I could understand if he bought each child a gift from the inheritance and said it was from his dad, but this is unfair on a number of levels.

Also, are the other children a similar age? Will they notice that your daughter's had a huge extra present?

northern78 Sun 06-Dec-15 23:05:29

That's just it though. I don't think there are any plans to treat other dc in this way. Dd2 wouldn't be interested and dd3 is too young. No other similar priced things have been discussed and quite frankly dd3 doesn't need anything and probably won't notice.
It's dd2 that concerns me. When inlaws were alive they did favour dd1 and to me it seems like this is still happening.
Tbh the activity is somethibg dh enjoys and perhaps it is for his benefit as much as dd1.

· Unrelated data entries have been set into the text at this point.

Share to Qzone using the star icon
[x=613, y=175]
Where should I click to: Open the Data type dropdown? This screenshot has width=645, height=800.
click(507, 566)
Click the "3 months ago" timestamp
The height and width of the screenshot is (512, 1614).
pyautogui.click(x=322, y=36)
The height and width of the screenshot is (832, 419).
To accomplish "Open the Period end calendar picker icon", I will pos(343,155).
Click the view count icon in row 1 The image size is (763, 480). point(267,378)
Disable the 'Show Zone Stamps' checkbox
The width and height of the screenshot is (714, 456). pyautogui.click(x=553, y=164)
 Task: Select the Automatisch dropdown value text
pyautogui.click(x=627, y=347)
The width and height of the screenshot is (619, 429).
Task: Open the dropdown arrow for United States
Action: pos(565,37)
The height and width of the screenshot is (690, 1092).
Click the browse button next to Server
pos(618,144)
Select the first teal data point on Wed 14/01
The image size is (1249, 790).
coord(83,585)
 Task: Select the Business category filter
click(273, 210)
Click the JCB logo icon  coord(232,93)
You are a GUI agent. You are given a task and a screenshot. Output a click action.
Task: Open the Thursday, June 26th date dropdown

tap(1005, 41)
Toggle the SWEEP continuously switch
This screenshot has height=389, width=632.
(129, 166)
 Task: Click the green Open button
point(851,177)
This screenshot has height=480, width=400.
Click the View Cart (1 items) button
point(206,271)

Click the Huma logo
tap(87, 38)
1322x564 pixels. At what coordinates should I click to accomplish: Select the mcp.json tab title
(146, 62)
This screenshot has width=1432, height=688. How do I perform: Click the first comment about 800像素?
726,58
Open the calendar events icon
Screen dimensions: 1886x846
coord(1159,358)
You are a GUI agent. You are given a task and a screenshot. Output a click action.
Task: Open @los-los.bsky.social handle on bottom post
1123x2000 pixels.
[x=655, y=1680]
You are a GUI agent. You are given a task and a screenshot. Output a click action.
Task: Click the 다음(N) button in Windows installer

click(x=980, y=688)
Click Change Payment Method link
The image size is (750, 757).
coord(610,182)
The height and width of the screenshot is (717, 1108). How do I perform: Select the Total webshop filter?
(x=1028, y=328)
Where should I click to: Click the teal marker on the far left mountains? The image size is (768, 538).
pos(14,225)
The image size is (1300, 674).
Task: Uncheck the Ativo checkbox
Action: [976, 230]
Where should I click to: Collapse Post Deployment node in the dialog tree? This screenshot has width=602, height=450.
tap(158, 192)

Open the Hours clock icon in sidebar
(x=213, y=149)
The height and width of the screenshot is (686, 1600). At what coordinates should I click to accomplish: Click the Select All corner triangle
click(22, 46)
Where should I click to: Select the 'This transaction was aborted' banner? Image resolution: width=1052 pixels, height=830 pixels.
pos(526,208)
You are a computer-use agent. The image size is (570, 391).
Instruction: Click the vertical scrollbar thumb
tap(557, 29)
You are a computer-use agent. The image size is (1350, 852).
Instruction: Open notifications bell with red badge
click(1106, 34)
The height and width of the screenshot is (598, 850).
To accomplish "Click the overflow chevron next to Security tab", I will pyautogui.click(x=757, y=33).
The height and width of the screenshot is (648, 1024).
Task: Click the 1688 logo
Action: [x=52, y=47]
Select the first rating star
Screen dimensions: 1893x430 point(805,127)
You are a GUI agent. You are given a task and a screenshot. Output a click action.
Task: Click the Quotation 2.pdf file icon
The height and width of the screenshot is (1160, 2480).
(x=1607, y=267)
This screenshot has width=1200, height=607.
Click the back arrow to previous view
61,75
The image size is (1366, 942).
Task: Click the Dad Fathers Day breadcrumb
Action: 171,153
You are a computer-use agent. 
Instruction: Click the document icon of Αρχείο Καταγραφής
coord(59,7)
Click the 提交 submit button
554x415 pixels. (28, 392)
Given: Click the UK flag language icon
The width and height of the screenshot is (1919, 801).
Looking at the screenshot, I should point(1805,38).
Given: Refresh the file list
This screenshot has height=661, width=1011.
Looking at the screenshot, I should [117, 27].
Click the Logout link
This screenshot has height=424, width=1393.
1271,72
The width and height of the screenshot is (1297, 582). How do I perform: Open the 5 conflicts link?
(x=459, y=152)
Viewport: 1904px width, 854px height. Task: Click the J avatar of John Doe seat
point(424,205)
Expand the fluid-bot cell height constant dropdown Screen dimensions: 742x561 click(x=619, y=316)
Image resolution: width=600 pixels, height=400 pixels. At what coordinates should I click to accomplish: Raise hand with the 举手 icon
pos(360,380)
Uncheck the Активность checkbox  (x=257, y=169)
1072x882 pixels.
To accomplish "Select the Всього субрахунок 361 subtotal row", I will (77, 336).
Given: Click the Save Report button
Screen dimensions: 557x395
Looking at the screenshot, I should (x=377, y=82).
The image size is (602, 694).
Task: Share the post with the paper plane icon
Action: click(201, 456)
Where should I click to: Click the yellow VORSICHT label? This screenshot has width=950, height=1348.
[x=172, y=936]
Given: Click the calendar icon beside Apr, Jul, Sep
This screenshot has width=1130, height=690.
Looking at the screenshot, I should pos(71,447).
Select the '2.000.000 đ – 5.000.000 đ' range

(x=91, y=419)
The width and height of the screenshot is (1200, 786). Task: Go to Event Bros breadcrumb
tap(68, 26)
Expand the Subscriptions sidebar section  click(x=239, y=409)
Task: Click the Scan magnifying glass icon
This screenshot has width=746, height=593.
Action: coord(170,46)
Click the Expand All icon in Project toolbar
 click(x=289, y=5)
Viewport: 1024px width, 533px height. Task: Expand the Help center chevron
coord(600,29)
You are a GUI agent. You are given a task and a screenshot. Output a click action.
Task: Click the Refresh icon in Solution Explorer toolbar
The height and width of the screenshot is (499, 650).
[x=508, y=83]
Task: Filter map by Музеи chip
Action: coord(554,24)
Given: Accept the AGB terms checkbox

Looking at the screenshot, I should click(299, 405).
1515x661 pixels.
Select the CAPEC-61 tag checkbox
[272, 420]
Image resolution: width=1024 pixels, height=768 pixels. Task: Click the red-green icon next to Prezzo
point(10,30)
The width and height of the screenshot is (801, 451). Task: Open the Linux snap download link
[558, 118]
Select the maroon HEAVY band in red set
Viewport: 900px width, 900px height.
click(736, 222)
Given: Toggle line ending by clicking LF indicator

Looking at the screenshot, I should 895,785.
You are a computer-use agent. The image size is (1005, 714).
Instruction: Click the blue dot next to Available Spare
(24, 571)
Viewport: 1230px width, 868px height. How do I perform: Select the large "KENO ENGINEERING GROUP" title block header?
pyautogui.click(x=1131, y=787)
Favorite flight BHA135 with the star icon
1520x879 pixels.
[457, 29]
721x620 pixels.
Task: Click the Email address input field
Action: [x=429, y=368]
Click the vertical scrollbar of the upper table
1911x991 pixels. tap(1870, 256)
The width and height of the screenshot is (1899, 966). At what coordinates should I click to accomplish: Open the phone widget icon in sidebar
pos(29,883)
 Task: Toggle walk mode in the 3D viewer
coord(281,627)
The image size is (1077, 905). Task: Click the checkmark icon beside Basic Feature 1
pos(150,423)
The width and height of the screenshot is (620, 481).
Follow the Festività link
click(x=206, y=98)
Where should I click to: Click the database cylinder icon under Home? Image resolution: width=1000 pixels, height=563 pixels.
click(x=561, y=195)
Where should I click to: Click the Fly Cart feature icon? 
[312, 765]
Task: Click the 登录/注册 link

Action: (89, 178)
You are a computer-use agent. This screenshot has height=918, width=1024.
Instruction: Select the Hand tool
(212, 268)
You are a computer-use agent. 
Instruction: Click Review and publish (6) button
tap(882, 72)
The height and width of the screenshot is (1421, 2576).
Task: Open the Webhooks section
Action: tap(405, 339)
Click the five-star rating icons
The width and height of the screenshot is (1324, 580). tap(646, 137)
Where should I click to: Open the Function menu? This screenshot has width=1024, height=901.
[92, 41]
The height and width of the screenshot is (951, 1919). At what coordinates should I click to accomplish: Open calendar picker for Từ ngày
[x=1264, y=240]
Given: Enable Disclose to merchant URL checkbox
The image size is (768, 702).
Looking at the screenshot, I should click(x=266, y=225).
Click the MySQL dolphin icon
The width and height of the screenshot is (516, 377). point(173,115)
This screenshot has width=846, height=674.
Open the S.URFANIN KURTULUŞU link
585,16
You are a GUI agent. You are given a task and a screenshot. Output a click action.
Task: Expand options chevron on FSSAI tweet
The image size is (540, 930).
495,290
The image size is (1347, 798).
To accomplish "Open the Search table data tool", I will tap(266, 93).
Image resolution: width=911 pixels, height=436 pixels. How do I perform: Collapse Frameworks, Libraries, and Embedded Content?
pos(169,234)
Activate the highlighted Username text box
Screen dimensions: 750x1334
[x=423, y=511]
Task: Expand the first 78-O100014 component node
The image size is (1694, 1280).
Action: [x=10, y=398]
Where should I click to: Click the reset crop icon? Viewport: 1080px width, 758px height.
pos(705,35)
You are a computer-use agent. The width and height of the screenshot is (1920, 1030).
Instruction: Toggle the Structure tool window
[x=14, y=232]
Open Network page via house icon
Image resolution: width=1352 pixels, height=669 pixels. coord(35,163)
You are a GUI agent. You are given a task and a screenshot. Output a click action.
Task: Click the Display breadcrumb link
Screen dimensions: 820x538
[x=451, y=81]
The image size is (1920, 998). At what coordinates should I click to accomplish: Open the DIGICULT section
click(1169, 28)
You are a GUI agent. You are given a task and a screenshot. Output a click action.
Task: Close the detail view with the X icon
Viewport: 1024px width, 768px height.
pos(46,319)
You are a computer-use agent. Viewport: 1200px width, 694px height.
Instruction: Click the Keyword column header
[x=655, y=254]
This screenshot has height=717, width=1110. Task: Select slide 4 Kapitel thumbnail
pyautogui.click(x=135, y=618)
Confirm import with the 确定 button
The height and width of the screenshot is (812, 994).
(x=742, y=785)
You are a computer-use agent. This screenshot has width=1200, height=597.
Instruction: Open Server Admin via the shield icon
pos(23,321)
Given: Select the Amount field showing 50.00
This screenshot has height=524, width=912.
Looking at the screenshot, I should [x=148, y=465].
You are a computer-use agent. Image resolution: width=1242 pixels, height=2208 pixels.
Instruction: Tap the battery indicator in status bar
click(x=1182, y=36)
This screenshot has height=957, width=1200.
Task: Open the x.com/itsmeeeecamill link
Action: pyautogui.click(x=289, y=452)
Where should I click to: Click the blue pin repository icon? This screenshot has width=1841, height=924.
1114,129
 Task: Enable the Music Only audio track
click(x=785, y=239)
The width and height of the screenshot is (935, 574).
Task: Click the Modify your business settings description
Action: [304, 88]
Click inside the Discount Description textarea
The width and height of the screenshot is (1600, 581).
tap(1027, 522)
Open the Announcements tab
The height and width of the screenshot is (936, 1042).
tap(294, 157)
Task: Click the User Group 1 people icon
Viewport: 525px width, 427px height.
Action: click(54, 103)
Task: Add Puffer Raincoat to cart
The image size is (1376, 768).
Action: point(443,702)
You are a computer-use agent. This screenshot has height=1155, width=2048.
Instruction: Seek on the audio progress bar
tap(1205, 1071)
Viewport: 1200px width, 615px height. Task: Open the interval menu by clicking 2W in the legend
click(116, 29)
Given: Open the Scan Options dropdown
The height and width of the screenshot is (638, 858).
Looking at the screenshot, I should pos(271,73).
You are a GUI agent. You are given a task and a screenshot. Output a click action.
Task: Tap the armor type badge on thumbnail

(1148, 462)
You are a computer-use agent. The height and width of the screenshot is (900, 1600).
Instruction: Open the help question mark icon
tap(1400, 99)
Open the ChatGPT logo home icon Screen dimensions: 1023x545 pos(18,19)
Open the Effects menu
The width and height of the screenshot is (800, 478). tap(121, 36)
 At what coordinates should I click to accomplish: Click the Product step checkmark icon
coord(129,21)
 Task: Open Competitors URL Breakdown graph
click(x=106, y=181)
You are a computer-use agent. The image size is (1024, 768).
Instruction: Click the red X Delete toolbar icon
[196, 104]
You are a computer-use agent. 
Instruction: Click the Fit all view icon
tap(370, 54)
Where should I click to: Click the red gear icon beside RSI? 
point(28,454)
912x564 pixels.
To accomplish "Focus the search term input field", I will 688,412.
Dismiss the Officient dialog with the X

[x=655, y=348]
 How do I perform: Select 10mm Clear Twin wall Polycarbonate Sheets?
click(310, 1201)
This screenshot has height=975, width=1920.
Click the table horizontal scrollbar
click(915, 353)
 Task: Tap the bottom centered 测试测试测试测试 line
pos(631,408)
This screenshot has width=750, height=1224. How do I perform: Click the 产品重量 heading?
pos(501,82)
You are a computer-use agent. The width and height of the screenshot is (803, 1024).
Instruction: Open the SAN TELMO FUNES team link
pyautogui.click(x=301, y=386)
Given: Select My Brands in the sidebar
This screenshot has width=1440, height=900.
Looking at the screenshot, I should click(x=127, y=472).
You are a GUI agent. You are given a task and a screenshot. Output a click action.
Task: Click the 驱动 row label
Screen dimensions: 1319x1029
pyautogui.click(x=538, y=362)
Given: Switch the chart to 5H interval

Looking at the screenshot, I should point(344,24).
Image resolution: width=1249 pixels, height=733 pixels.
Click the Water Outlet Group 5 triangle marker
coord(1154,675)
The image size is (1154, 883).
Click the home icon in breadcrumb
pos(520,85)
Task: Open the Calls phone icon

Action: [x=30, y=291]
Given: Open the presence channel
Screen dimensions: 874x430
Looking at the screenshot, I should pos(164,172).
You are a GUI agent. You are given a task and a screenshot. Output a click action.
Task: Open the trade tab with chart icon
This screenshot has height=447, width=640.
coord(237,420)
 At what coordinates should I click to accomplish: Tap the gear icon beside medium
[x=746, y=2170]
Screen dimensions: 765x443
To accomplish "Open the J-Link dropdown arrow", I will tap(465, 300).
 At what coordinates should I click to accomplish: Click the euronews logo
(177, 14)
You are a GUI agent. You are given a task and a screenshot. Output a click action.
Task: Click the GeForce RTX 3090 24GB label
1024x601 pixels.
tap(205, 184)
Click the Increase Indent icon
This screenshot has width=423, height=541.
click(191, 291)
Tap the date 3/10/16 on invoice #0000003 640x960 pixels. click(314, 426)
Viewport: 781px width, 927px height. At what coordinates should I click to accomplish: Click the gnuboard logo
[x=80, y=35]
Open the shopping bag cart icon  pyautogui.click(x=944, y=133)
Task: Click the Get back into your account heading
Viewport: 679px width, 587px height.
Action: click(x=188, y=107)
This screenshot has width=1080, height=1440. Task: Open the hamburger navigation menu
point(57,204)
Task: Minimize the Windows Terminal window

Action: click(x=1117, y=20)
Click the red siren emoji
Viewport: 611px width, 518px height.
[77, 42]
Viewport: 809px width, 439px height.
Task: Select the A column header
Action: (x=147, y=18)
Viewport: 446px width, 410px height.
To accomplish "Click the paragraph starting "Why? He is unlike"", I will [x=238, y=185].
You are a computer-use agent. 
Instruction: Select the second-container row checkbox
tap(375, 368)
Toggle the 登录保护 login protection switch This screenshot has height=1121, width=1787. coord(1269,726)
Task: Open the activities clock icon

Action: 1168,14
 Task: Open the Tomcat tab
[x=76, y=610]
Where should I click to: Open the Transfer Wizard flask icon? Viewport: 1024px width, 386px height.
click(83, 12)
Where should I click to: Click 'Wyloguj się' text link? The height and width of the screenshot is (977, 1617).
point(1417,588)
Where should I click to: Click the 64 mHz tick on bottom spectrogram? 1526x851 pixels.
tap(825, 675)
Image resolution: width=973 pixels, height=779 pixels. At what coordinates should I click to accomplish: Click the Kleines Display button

randomcatname Sun 06-Dec-15 23:10:20

Money's not everything.

northern78 Sun 06-Dec-15 23:14:21

Dd1 and dd2 are close in age. Dd3 much younger.
I guess I just think it would seem petty to mention missing me off. Perhaps though I could discuss the fairness of dd1 getting something so big and dd2 getting so much less.
Plus also it could be quite damaging for dd2 to see that granny! got dd1 a gift but not her.
I guess he just hasn't thought it thorough. I have been aware of his grief as I have been through the loss of both parents. However, thinking back he was less sensitive. Asking me what was I reading to make meas cry on the day of my mum's funeral for example.

northern78 Sun 06-Dec-15 23:17:09

I know that random and the dc won't have a clue how much this experience costs thankfully. Think we need to get dd2 an extra something from granny though.

ImperialBlether Sun 06-Dec-15 23:27:14

You need to fight for your younger daughter's right to an equal present. It doesn't have to be equal in value but in importance.

Tbh I'd be furious with him. His parent died in March and I can appreciate Christmas is a significant time as it is for you, too, given you've lost your parents.

If he gives a present from their grandparent, that's one thing - each of them should get a present. I really think he's out of order saying that present is from him and not from you.

oliveoyl72 Sun 06-Dec-15 23:28:18

Instead of raising the subject in a challenging way, you could perhaps say that you think it's lovely that he'd think to do that with some of the inheritance, and ask what he has in mind to get the other 2 - and maybe suggest something if he hasn't thought of anything himself.

Potatoface2 Sun 06-Dec-15 23:28:37

get something for dd2 that you can do with her and just put it from you...and granny

steppemum Sun 06-Dec-15 23:29:06

It is odd to leave you off.
It is odd to buy an expensive present for one child and not the other.

But you just need to ask him about it, and talk to him.